I turned to the woman, who'd succeeded in concealing most of herself with the blanket. It was hard to tell, but I put her in her forties, attractively so.
“Mgelika and I have some things to discuss,” I told her. “Why don't you go wait for him in the house?”
She looked at Iashvili, still sitting on his ass on the rocky beach. He hadn't taken his eyes off me. “'Lika?”
The chief and I stared at each other, and then he reached for his shorts, discarded nearby, saying, “Yeah, go back inside, Vicca. Open another bottle of wine, okay? I won't be long.”
Vicca looked at me doubtfully, then back to Iashvili. “You're sure?”
He was standing now, shorts firmly in place. He held out his hand to her, and she took it, allowed him to help her to her feet.
“I'm sure,” he said, and he kissed her cheek for good measure. “Won't be long,” he promised.
We watched as she worked her way back to the house, saw her silhouette pass through the doorway. She looked back at us once more before going inside, and Iashvili gave her a reassuring wave.
Only when she was out of sight did he turn his attention back to me.
“You going to kill me now?” Mgelika Iashvili asked me.
“You going to give me a reason to?”
He considered, then shook his head. After a half second, he gestured along the edge of the water, and I nodded, and we began walking, side by side.
“Before you went down to Batumi, I never had reason to fear you,” the chief said.
“And now you do?”
“I know what you did there. I know it was you. I can't prove it, I wouldn't even if I could. But I know you killed that fuck Karataev.”
“It was Karataev who bought you off?” I asked. “Paid you to say that Bakhar had killed himself and his family?”

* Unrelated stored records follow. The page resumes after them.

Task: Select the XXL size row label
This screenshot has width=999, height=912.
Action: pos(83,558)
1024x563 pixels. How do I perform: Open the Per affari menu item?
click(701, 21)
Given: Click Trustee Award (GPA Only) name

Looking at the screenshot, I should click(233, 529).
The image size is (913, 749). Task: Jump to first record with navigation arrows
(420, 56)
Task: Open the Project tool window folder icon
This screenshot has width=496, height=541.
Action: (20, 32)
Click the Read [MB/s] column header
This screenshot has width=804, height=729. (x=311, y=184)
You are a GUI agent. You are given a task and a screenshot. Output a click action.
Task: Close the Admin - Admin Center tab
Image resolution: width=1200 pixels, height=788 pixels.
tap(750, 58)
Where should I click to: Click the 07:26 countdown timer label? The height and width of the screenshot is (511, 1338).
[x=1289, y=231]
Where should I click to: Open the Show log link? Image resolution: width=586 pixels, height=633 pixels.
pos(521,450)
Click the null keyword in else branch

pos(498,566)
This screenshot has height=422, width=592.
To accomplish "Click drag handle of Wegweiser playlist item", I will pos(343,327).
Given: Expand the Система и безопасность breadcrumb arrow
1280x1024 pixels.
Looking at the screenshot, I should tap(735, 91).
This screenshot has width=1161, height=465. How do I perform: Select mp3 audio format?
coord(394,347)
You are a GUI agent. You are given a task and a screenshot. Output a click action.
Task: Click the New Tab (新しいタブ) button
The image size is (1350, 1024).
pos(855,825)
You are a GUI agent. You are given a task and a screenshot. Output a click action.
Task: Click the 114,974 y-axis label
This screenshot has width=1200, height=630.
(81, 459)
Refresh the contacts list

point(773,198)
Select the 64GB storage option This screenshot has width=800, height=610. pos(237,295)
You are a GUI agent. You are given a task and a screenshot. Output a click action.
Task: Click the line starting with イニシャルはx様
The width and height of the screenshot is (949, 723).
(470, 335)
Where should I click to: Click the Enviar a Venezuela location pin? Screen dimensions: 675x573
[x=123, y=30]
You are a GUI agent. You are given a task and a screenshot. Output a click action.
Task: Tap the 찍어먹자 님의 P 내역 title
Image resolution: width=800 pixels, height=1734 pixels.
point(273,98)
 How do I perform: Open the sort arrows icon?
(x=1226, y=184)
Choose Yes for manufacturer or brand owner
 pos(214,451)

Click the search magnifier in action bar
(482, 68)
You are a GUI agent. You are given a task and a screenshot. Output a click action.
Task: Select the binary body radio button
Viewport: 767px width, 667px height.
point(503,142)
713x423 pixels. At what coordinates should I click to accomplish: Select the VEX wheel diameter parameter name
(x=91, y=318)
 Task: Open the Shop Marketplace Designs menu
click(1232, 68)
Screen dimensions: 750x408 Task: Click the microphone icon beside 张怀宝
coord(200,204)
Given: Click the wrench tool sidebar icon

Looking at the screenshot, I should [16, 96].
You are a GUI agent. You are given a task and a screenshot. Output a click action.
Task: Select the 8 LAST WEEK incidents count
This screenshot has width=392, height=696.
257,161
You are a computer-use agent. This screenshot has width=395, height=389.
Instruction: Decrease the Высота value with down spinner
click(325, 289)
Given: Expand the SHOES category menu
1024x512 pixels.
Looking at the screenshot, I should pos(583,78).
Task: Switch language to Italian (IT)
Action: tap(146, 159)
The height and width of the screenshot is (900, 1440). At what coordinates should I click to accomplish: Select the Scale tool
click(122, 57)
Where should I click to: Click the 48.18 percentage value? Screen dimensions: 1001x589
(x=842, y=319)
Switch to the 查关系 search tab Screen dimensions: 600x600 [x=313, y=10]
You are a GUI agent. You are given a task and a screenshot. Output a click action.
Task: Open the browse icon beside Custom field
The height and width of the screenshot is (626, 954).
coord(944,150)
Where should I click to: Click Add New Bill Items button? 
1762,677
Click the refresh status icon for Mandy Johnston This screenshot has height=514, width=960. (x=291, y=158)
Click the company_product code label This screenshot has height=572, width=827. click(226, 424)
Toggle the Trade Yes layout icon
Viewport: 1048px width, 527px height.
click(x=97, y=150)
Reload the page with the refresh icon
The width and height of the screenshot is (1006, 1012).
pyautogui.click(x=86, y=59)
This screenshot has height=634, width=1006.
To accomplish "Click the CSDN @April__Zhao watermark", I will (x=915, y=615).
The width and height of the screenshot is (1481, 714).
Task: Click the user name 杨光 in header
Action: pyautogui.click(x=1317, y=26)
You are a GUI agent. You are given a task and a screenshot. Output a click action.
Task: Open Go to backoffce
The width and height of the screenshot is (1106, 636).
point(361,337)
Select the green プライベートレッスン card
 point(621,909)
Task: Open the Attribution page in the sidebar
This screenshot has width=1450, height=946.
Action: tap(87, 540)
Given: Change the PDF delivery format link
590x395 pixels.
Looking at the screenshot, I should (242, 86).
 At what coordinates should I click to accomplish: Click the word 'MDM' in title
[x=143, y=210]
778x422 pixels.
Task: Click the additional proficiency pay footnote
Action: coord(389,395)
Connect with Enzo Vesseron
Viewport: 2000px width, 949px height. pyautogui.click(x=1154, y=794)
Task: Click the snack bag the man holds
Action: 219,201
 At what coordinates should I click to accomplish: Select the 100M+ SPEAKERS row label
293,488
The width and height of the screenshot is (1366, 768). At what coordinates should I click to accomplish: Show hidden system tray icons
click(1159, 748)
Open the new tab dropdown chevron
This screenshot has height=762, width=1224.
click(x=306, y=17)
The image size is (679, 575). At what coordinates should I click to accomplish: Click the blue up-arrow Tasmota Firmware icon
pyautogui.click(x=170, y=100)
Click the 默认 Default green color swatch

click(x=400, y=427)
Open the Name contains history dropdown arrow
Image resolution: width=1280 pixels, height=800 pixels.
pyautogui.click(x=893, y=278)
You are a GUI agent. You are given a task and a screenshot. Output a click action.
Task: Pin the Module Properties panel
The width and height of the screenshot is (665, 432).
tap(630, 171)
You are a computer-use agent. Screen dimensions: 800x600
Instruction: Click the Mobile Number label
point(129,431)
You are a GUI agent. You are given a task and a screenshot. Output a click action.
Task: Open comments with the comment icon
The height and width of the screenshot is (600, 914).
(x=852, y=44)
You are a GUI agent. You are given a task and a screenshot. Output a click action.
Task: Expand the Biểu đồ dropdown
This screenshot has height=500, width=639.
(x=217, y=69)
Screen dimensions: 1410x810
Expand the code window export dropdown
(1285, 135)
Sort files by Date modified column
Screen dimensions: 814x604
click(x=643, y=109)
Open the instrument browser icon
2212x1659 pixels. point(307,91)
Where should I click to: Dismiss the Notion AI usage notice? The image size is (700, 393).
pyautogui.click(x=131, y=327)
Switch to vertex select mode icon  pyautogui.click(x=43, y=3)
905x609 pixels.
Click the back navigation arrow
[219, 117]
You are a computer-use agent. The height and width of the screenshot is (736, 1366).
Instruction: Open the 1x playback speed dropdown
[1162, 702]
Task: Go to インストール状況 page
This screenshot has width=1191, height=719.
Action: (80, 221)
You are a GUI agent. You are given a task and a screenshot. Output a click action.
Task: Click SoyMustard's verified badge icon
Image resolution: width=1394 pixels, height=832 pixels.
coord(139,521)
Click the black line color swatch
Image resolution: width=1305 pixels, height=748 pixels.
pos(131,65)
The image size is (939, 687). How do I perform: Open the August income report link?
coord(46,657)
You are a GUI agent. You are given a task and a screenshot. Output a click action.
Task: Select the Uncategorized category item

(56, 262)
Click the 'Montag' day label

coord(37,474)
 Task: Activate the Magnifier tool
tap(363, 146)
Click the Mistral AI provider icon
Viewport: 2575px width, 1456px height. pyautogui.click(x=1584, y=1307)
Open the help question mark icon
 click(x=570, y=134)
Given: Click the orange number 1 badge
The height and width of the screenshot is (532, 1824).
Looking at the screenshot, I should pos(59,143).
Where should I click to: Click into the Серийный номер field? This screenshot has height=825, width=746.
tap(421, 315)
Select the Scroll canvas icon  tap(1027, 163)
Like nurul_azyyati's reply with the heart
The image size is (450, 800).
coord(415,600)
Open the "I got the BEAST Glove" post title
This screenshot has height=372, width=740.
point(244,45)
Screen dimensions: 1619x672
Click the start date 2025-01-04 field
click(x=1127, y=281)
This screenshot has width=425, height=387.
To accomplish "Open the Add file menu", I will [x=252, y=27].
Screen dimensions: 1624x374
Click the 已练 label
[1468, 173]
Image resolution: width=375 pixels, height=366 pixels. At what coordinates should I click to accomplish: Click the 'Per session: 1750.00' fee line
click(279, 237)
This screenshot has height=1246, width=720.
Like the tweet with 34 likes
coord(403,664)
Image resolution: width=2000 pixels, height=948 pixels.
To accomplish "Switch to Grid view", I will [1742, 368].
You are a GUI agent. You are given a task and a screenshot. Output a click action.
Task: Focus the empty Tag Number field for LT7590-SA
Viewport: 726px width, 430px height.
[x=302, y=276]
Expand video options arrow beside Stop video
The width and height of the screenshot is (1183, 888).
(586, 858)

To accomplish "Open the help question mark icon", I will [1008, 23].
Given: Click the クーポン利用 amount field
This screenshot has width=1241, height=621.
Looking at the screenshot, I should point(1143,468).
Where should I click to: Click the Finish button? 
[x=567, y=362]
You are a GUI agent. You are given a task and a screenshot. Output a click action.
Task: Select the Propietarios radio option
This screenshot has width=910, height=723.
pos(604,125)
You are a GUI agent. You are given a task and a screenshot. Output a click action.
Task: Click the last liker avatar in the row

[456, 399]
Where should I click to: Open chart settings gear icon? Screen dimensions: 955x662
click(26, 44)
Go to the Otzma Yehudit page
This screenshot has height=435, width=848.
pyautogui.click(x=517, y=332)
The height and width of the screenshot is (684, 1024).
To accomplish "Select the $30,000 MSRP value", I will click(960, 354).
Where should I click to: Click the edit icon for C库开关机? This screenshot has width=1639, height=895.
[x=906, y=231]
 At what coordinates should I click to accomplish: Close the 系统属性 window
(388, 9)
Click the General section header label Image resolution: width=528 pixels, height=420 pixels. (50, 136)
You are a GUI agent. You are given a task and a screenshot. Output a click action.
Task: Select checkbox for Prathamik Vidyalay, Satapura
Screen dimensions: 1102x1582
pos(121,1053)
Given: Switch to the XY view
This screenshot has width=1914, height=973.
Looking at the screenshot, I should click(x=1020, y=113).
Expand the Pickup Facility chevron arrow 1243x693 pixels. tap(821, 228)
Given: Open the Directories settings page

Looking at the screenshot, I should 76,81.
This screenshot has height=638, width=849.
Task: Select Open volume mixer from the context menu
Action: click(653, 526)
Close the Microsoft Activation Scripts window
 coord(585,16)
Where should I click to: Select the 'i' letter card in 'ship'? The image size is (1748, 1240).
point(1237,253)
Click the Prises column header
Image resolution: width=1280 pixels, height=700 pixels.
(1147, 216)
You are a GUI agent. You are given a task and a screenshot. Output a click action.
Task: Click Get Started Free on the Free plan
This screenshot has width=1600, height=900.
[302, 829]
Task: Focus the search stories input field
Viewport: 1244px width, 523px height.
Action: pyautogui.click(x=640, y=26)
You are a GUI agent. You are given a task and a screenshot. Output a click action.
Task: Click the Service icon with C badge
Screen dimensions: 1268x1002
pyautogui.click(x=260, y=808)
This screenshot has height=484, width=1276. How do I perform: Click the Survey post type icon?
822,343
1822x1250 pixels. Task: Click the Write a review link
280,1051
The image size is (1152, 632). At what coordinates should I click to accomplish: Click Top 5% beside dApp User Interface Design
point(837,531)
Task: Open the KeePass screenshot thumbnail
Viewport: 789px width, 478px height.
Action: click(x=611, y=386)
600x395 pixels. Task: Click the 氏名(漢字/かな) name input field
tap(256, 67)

“He gave me a choice.” Iashvili stooped, scooping up one of the wave-worn rocks from the beach without breaking stride. He threw it overhand out at the water. “I could take their money. Or they could kill me and make it look like I did it.”
“You're the police.”
“And who the fuck are you?” He glared at me. “Who the fuck are you telling me that? You killed four men in Batumi and fuck knows how many more wherever you've been. And you killed that other one, too, right? That one of Karataev's we found at Bakhar Lagidze's home when we found his family.”
I shrugged.
“So don't fucking condescend to me, David-Mercer-whoever-the-fuck-you-really-are. You're not from this place; you think you know, but you don't. People who do the right thing, you've seen what happens to them. People like Bakhar.”
The logic seemed circular to me, but I kept myself from saying so. We resumed walking.
“I did you a
favor,”
Iashvili told me. “They showed up, fucking put a gun in my mouth, asked where the fuck you lived, where David Mercer fucking lived. You don't lie to people like that. You lie to people like that, they come back and make sure you take a long time dying.”
“I know.”
“As soon as they left me, I called your wife, I called Yeva, to warn her. You know why I did that?”
“So you could sleep at night?”
“So this wouldn't happen, this thing right here, right now! You understand what I'm telling you? I did you a fucking favor!”
“For all the wrong reasons.”
“Jesus on the cross, you judge me? She's still alive, right? Yeva's still alive!”
“Who were they?”
“The ones your wife fucking killed?” He shook his head, morbidly amused. “Is that what you two do? Between teaching ballet and jogging through town, I mean, is that it? You go around killing people?”
“Sometimes I try to get in a little light reading. I like the works of Stephen Crane and Tim O'Brien.”
He didn't laugh.
“Were they friends of his?” I asked. “Of Karataev's?”
“Man like that didn't have friends. He had partners, he had colleagues, people he made business with. That's who they were. I told you when you left for Batumi that day, I told you that you had no idea who Lagidze was, what he was into. Now you know, but I think you still don't, not at all.”
“Which is it?”
He stopped again, turned to face me. We'd covered a fair stretch of the beach, his house lost behind us. The clouds had blown through enough to allow pieces of the night sky to sneak through. There was no moon.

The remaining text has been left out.